First step when working on a project is setup a build environment. I did this already before my actual GSoC application, so I can get a better understanding  and estimate the effort necessary to integrate the BCE into banshee’s current build system. When building software that originates on Linux for Mac, you inherently face the problem that there is no package repository tool available as you would expect from a linux system (apt, zypper, etc.). You can’t just do a “zypper si –build-deps-only” to install the required dependencies  as I would do on my openSUSE box. And if you go for fetching and compiling every little dependency yourself, you will soon realize that it comes to more than 60 different software packages (for banshee), each in their own tarball, git repo or whatever, and each possibly dependent on another package(s). Eventually, you will be lost in compilation.

This is where bockbuild comes into play. Created by Aaron Bockover, bockbuild takes care of fetching and compiling the sources from scratch in the correct order and installs them all together into a single $prefix. This includes building build tools (like autotools and cmake), gtk and its dependencies (cairo, freetype, glib etc.), gstreamer, a full mono environment and finally the bunch of banshee dependencies and most of the C# wrappers to the aforementioned libraries.

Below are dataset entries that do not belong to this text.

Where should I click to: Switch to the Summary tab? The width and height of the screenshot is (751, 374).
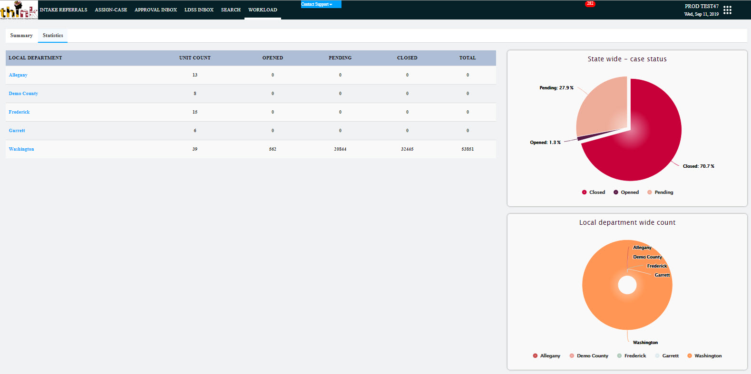point(21,36)
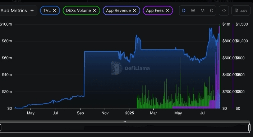Toggle the App Revenue chip

pos(121,10)
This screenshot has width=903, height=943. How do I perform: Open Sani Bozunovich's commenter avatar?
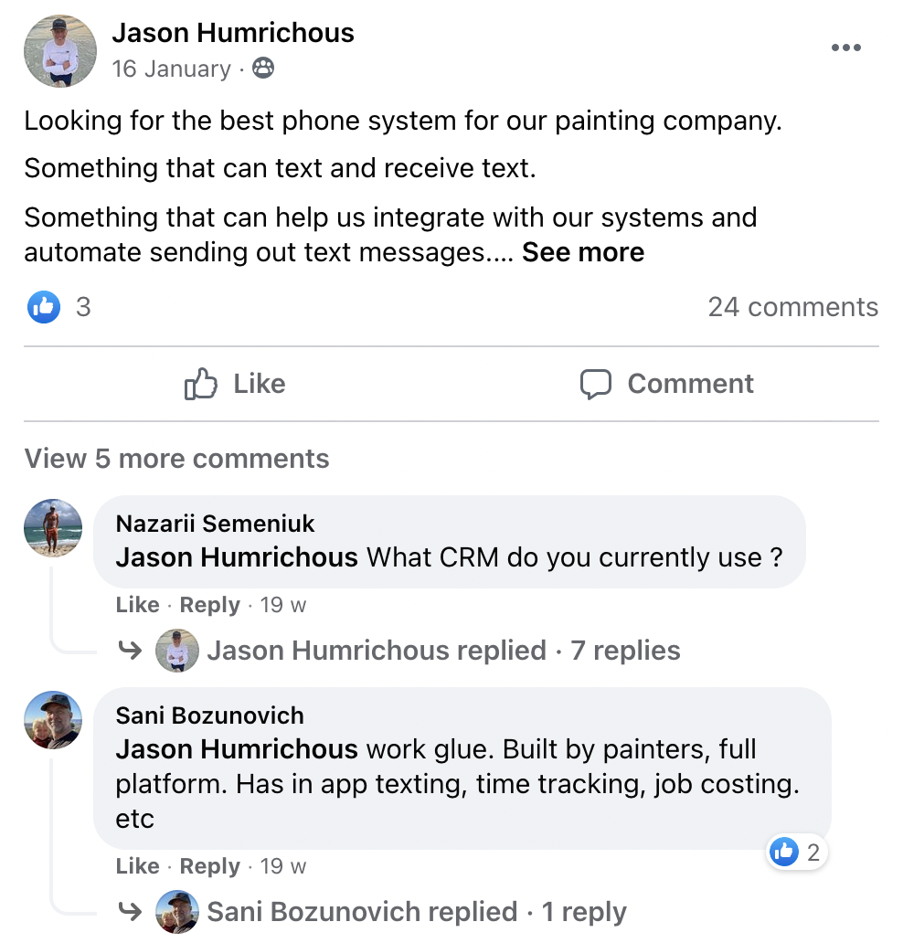(53, 720)
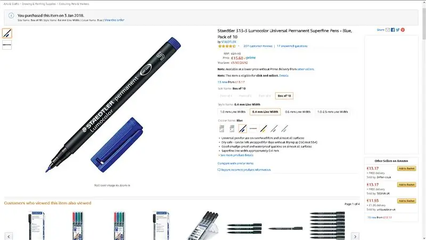
Task: Add the £11.93 offer to basket
Action: point(406,201)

On my development machine (a 2008 Macbook white with a Core2Duo and SSD) the whole process of fetching and building the environment takes about 2,5 hrs. Because one would not rebuild the entire world after each tiny package upgrade  (bumping a tarball to a newer version or moving to a newer git commit), one can simply recompile the modified packages. This is where it gets messy. While the recompilation of a single package may succeed on the pre-setup world, a completely new build of the world from scratch could fail. This is one of the reasons I spent almost two days before my application for GSoC to patch bockbuild for my system to successfully compile the world – just in order so I could compile a recent banshee version on my machine. The whole process is very painful and I wouldn’t recommend it to anybody – maybe a reason why to this date there are not that much banshee developers based on OS X. I decided to change that, or at least lower the bar for other developers to get their hands on banshee on the Mac.

Better testing of bockbuild

As the build results of bockbuild when building the world are dependent on dozens of factors, I needed a clean-room environment where I can test the builds and later on the .app bundle. Now that I am sponsored by Google and knowing that I  will (hopefully) soon receive my initial funding, I did not hesitate to spend some of Google’s money to back my development process: I acquired a copy of Parallels 7 (which comes as a full-version educational edition for 39,99 €) which allows me to run virtualized versions of Lion and – with a little hackery  – my old Snow Leopard DVD non-server version.

I am really no big fan of Parallels, they don’t seem to treat their customers well (pop-up ads for their own products as well as crapware bundles like Kaspersky subscriptions etc), but I’ll maybe blog on that later. For now,  Parallels 7 will give me a playground to accomplish my next goal:

Stable bockbuild releases

In order to allow other developers (and users!) to compile banshee from source and roll their own AppBundle, I’ll try to maintain two branches in my GitHub repo:

  • -stable branch, which is tested to build completely from scratch on different OS X installations with different settings. It is alligned with the banshee releases – for now I created a banshee-2.4-stable branch which could be used to build banshee 2.4 and roll your own AppBundles
  • a –testing The master branch which someday will eventually turn into banshee-2.6-stable branch. Patches against this branch might cause the build world to fail, as it is not tested everytime a change is made. Use at your own risk!

Now the branches are setup, but documentation on building the world and banshee on OS X are a little outdated – I will give more detailed instructions in a future blogpost, where I will also tell more about how to easily setup MonoDevelop to compile and run banshee for your development purposes.